Einer von der Mannschaft des Schoners war in den Vormast geklettert. Ein Matrose enterte unter wütendem Gebrüll auf. Wieder knallte eine Muskete von dem zweiten, in der

Dunkelheit lauernden Boot her, aufstöhnend stürzte der Pirat aufs Deck, wo schon ein Entermesser auf ihn wartete.

Allday rief:»Die meisten verstecken sich unter Deck, Captain!«Er rannte zum Niedergang und feuerte hinunter.»Die haben die Schnauze voll, glaube ich.»

Bolitho spähte nach achtern zu den Laternen.»Ruft das andere Boot zur Verstärkung heran!»

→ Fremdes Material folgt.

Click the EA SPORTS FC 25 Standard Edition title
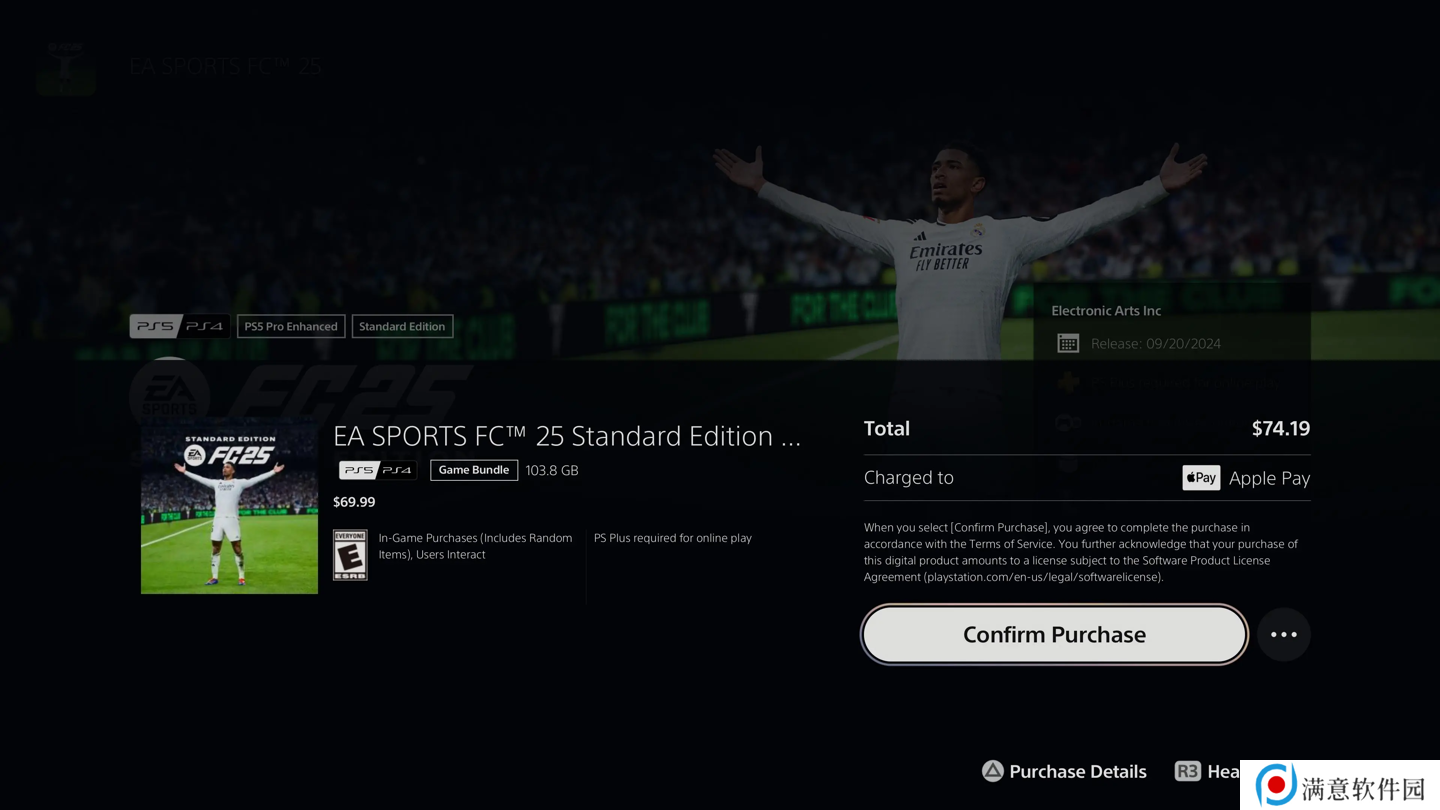 pos(567,436)
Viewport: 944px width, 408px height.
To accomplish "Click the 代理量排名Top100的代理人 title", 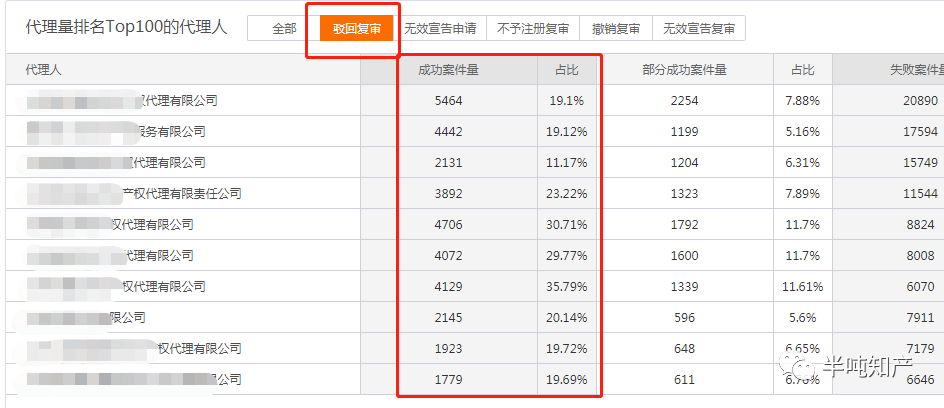I will (126, 27).
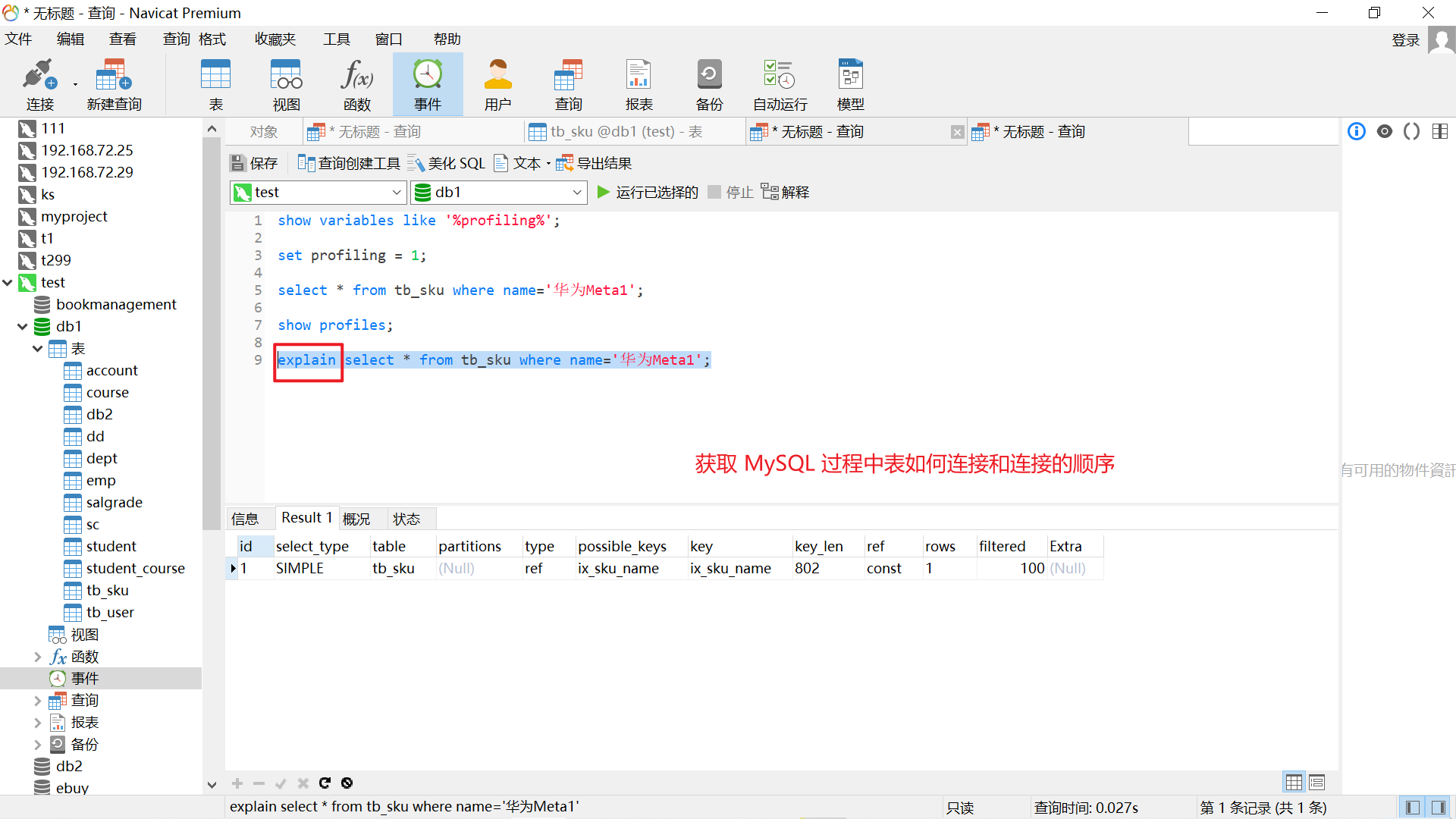Click the 运行已选择的 run button
This screenshot has width=1456, height=819.
[648, 193]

An Deck des Schoners war es auf einmal still, und als Bolitho langsam auf die kleine Kajütslaterne direkt vor dem Steuerrad zuging, konnte er seine Schritte hören. Aber der Kampf war noch lange nicht vorbei.

Vorsichtig ging er um den Leichnam herum, der dort auf dem Rücken lag. Es war der erste, der von der Kugel des Marineinfanteristen gefallen war. Das tote Gesicht glänzte im Licht der Laterne; der Unterkiefer war weggerissen.

«Weg da, Captain!«schrie Allday, denn eben kletterte ein Pirat durch die Luke. Doch das Gesicht des Mannes verzerrte sich im Todeskampf, denn direkt unter ihm hatte jemand eine Pistole abgefeuert. Ein Schatten glitt durch den Pulverqualm; es war Lincoln, der Matrose mit der Narbe im Gesicht. Seine Augen waren hart wie Stein, als er sich durch die Luke zwängte und an Deck fallen ließ, direkt auf den Toten. Dumpf schlugen seine Füße auf dem Leichnam auf, er machte eine rasche Wendung, bei der er zweimal mit seinem Dolch zustieß — beim zweiten Stoß ertönte ein Schrei aus der Dunkelheit.

Hinter ihm schwärmten noch mehr Matrosen an Bord, und Bolitho rief:»Licht her! Macht Platz!»

Dann hörte man das Platschen nackter Füße, und aus dem längsseits liegenden Boot ertönte Armitages angsterfüllte Stimme.

Carwithen war schon unten im Kabinendeck und schob einen Matrosen beiseite, um einem verwundeten Piraten mit seinem Dolch den Rest zu geben. Bolitho blieb kurz am Niedergang stehen und sah sich nach Davy um, doch dabei war sein Verstand noch damit beschäftigt, daß Allday ihm soeben das Leben gerettet hatte. Ohne seine Warnung wäre er jetzt eine Leiche gewesen, und nicht jener arme Matrose.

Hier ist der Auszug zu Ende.